Children as young as seven were seen in the Inner Harbor, holding signs that read, “Climate Change Now, Homework Later” and “There Is No Planet B.”
Climate Strike organizers said there would be over 5,000 actions in 157 countries, kicking off an entire week of youth-led climate action. In total, aroud four million people worldwide marched. To show support, New York City and Boston school districts planned to excuse all absences for participants and Amnesty International backed the strike, and urged schools nationwide to not discipline students who walk out of classes. Baltimore City Schools were encouraging though their response was more hedged. “Our students have important things to say about the impact of climte change, and City Schools encourages thm to make themselves heard about an issues that affects them. Our principals, particularly at middle and high schools, are making spaces and time available in their buildings for students to discuss the issue,” a written statement read in part.
The Climate Strike comes months after 1.4 million students took part in a worldwide climate walkout in March and Friday’s action fell on the two-year anniversary of Hurricane Maria in Puerto Rico, which killed thousands. It also comes just days before the major United Nations Climate Action Summit in New York.
Later on, students marched to City Hall where City Council President Brandon Scott addressed the Climate Strikers.
“We have to do everything to make sure there is a world for you in the future. So anybody, keep yelling, keep marching, keep screaming,” Scott said. “We have to make the world a better a place for you right now, we have to keep our environment in our minds in every single thing that you do, so know that we hear you, come to City Hall as often as you want, scream as often as you want, send emails as often as you want.”
State Delegate Brooke Lierman also spoke to the students: “I’ve had the honor for a few years of working with students in Baltimore to ban styrofoam. Thank you to students who are making this city stay styrofoam-free. That is one of the many plastics we have to get rid of that are polluting our waters and the plastic manufacturers, the Exxons, who are polluting our world,” Lierman said. “So thank you to students who are leading the charge and saying, ‘Now is the time for action.’”
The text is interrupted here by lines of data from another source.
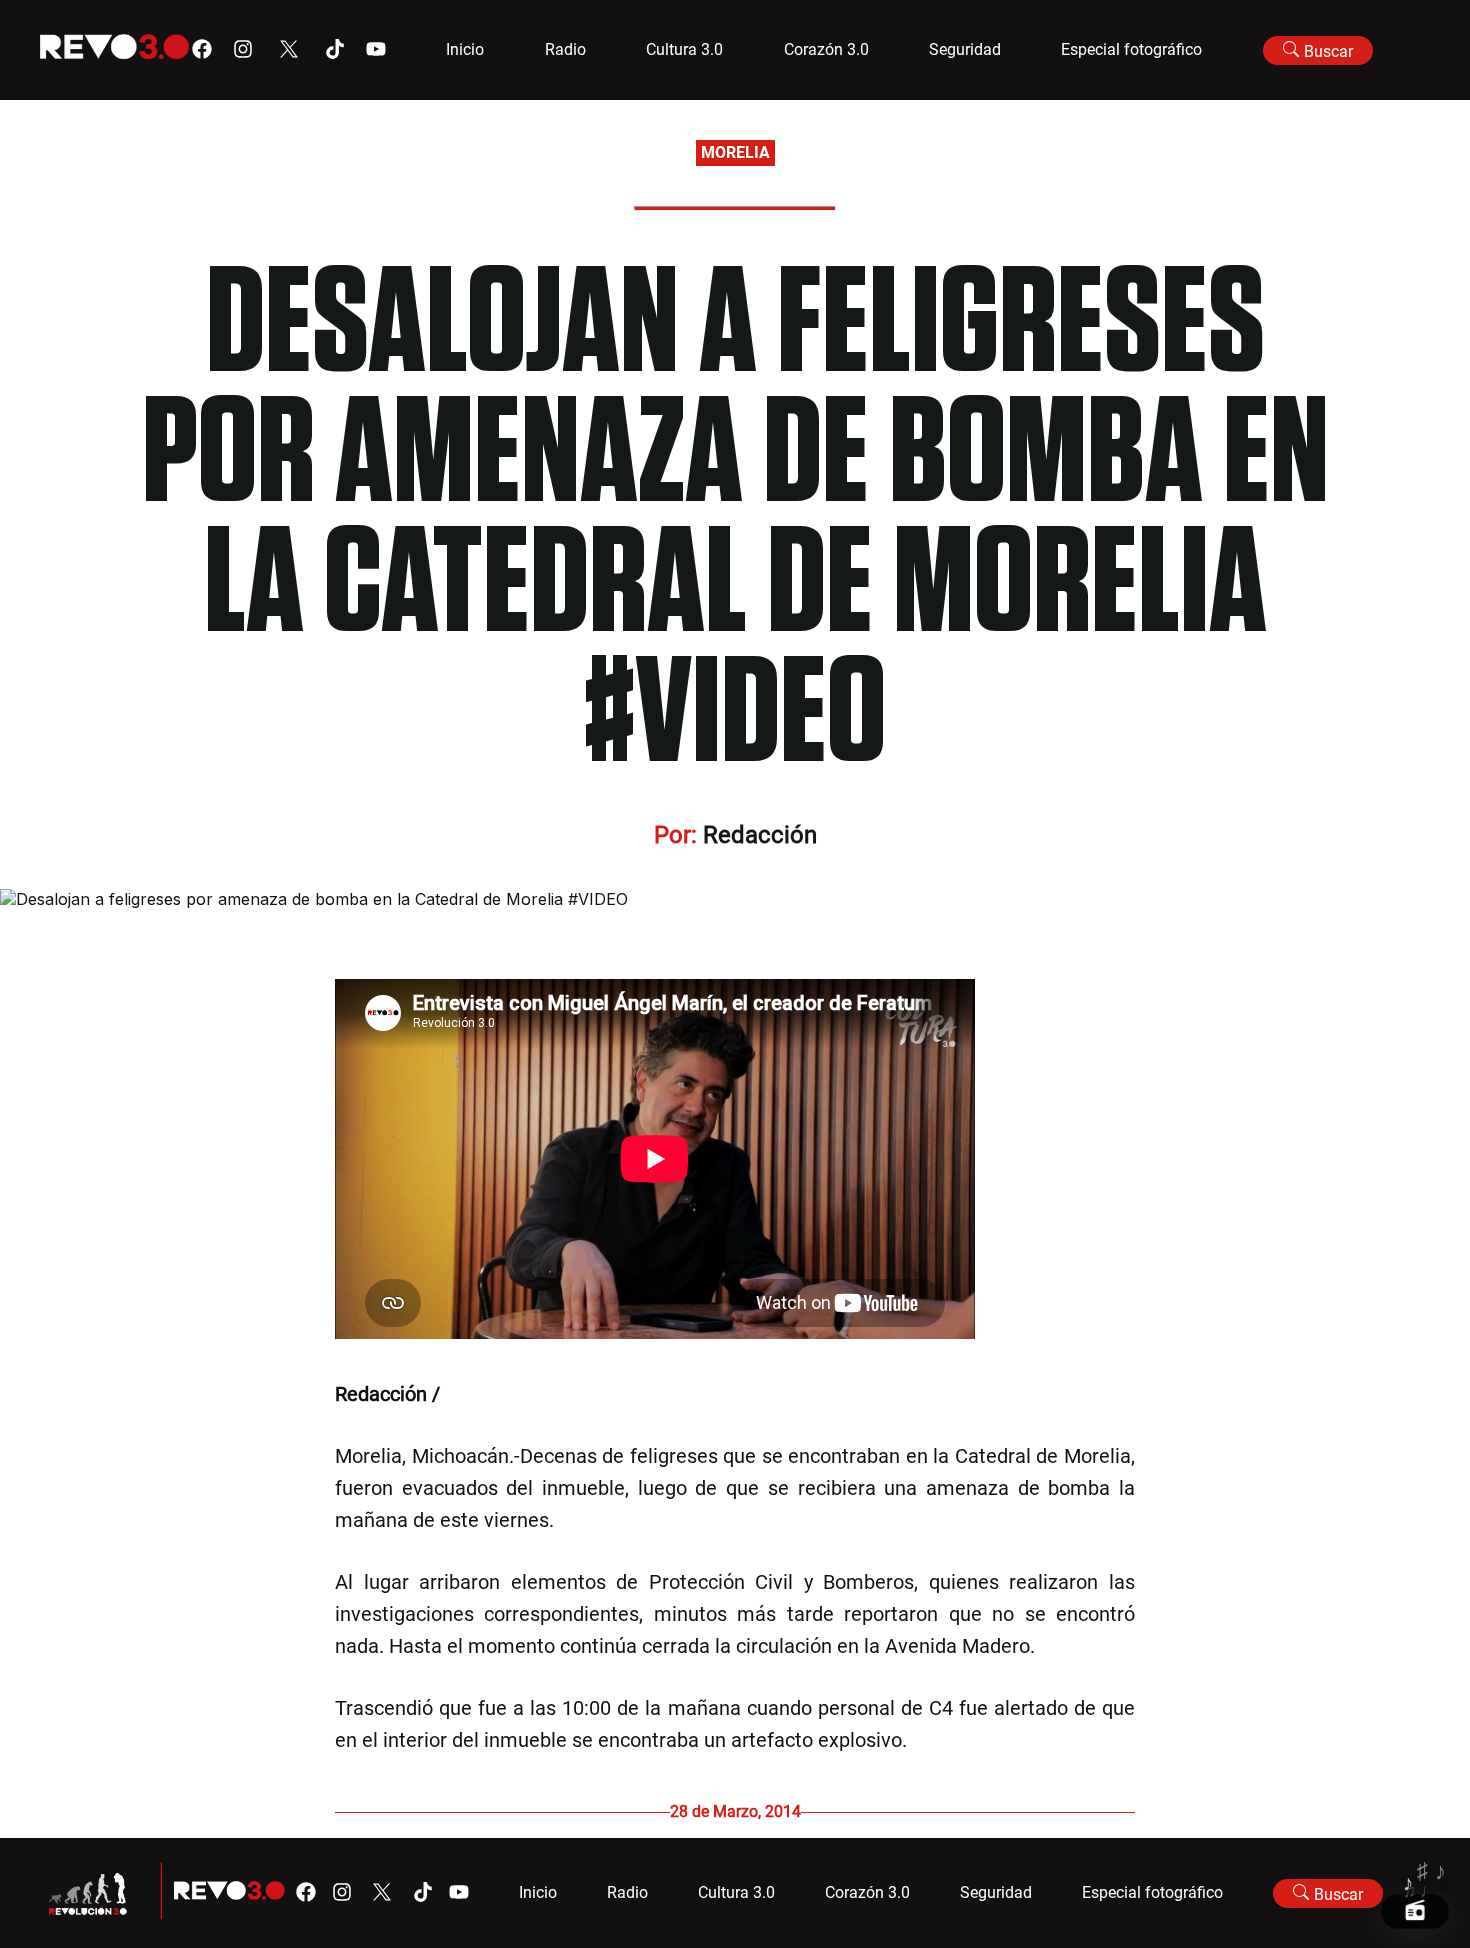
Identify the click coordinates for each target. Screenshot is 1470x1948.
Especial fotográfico (1131, 49)
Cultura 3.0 (684, 49)
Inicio (465, 49)
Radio (565, 49)
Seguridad (965, 49)
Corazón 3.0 (826, 49)
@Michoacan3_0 (518, 1394)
Also in front of City Hall was Greg Wilson of Sunrise Movement Baltimore who explained that the action on Friday wasn’t focused on climate crisis deniers so much as politicians within the Democratic Party who acknowledge the crisis and have still done little to address it: “We’re not out here to talk to climate deniers, we’re not out here to talk to Donald Trump, that’s a separate conversation and those people need to come around to the facts, come around to the science and come around to the math and engineering truths of climate change but we’re here to talk about the people who know climate change is a problem, believe in it and are being absolutely feckless, cowardly, weak and pathetic in their solutions to it so far,” Wilson said. “We’ve had presidential candidates come out with some pretty comprehensive climate change plans that we’re excited about but we also have hundreds of people in Congress who claim to be Democrats, who claim to be the people who are supposed to be our champions who haven’t done anything so far.”
Wilson mentioned plans to reopen the Charles P. Crane Generating Station in Middle River, a coal power plant which closed in June of 2018.
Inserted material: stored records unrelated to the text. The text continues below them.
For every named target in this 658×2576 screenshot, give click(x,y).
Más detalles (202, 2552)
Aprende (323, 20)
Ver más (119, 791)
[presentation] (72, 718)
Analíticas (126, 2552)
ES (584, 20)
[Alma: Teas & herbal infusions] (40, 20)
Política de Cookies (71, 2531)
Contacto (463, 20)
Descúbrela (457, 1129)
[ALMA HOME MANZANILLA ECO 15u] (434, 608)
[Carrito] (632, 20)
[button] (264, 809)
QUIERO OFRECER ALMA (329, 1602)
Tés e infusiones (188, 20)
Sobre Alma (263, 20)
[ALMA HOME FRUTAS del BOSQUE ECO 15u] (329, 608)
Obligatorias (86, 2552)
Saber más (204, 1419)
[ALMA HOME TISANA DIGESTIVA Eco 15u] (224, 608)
“Right here in Baltimore, we’re looking at opening up or rather, reopening a coal power plant near Middle River in Baltimore County that had been closed down and they’re looking at opening that back up and starting more coal and electricity production,” Wilson said. “That’s not the kind of leadership that a Democratic Baltimore City and a Democratic Baltimore County Commissioner’s Board should be showing. So that’s who we’re talking to. We’re talking to the people who give lip service to climate change but have taken no action or weak action.”